With Gabrielle Pribukick, and Krista Deddo at COD Band Concert
                He started off biking 2 miles each day to school.    

                His GED qualified him for student aid, and his college bills were paid.   (We also bounced lots of offices together.   For more reading see http://www.jenkinsinrwanda.blogspot.com/2012/09/office-bouncing-in-usa.html.) 

                He took his trombone skills and joined the COD band.    He sharpened his skills.

Caleb with COD Cru
He embraced his faith.   He found “The Cru” (Campus Crusade.)   He got involved.  He made new friends.   He began to lead.

                From The Cru he found a new church plant just getting started called, “The Branch.”    He embraced our church planting heritage and joined the spiritual entrepreneurs.

                Our missionary family funding has been in decline.   Caleb found a part-time job tutoring younger students.    He is paying his bills.

                Caleb’s grandparents, Gaston and Jan Tarbet reached retirement and no longer needed two cars.   They gave a car to Caleb.   He learned to drive, and smoked his tests on the first try.   He now chauffeurs family and friends around busy Chicago.

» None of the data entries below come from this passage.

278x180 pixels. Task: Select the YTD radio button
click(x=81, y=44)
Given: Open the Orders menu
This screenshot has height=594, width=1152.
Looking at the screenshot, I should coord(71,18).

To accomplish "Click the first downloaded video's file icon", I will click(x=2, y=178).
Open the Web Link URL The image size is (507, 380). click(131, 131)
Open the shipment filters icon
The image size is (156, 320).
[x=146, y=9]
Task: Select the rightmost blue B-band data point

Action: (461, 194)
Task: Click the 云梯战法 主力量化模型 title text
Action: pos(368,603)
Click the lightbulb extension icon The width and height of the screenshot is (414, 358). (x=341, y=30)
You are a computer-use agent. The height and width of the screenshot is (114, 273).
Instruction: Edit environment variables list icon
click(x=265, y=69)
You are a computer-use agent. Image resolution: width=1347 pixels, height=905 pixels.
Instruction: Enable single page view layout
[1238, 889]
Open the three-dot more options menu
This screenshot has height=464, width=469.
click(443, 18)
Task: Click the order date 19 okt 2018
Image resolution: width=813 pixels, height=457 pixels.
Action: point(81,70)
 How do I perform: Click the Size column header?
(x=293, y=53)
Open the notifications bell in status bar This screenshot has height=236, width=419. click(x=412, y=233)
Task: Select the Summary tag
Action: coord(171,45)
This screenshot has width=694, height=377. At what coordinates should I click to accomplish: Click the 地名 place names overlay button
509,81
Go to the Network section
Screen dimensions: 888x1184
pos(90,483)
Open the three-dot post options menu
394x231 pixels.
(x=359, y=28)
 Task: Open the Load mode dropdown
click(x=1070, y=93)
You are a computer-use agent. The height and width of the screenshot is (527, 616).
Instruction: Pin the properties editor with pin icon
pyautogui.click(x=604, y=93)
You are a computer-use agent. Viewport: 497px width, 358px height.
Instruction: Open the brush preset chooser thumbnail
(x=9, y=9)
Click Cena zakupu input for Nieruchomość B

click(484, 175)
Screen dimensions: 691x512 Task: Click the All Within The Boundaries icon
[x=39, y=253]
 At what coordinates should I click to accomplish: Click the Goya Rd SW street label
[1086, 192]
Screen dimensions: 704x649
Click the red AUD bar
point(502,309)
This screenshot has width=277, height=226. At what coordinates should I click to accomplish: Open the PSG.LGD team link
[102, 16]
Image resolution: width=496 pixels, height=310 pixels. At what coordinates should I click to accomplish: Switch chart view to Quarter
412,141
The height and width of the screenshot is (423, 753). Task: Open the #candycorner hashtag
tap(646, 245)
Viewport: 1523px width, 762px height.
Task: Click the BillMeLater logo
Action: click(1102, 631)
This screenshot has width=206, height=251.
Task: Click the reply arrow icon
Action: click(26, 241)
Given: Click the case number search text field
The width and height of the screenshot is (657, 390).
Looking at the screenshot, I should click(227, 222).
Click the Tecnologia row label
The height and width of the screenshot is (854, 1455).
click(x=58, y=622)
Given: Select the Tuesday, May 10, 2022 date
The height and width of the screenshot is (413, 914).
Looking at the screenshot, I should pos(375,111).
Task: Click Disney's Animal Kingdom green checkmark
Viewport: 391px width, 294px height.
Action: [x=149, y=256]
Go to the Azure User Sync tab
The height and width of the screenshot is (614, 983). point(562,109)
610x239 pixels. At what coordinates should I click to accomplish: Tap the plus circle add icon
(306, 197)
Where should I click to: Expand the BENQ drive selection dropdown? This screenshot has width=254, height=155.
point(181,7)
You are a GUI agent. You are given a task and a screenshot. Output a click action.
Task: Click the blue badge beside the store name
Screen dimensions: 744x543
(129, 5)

Caleb and Jonah Wright at the Harambee
                He saw what he wanted and took a risk.   He only completed the application for the one university he hoped to attend.   Like his sister, Sophia he chose prestigious Wheaton College.  He applied and was given early admission.   He has chased every scholarship that can be found.   Of the anticipated $42,000 that Caleb needs to pay for his freshman year at Wheaton College he only lacked $5,600.

                We followed our African tradition and threw a Harambee Party on Sunday, May 19 http://hekimagreatlakesmessenger.blogspot.com/2013/05/frequently-asked-questions-faq-about.html.)    We feel like we know so few people in Chicago, but 82.75 people attended.  (To see photos of the Harambee check out https://www.facebook.com/media/set/?set=a.10151365289741364.1073741832.650346363&type=3.) 
(For more reading on Harambee see

The Lord worked through our community’s faith to discover another $1,000.  (If you would like to contribute to the Harambee send a check to Caleb Jenkins, 108 Kellogg Place, Wheaton, IL, 60187.)

                So now just for a moment say you want to assure that your child will be socially adaptable, an academic success, and a spiritual entrepreneur?   

                We recommend you trust the Lord’s promptings, take risks of faith, nurture all you
Cheering with the Simba Kampala Kid's League team
can through those transitions, and then let the Lord do the surprising.

                When the history of Africa’s Great Lake’s Missionary Kids are written we believe there will be a footnote that says, “Definition of MK (Missionary Kid) Resilience – AKA Caleb Jenkins academic year 2012-2013."

                Yebaleko ssebo.   (Well done, sir.)

1 comment:

  1. What an inspiring young man. Thanks for sharing a bit of his story.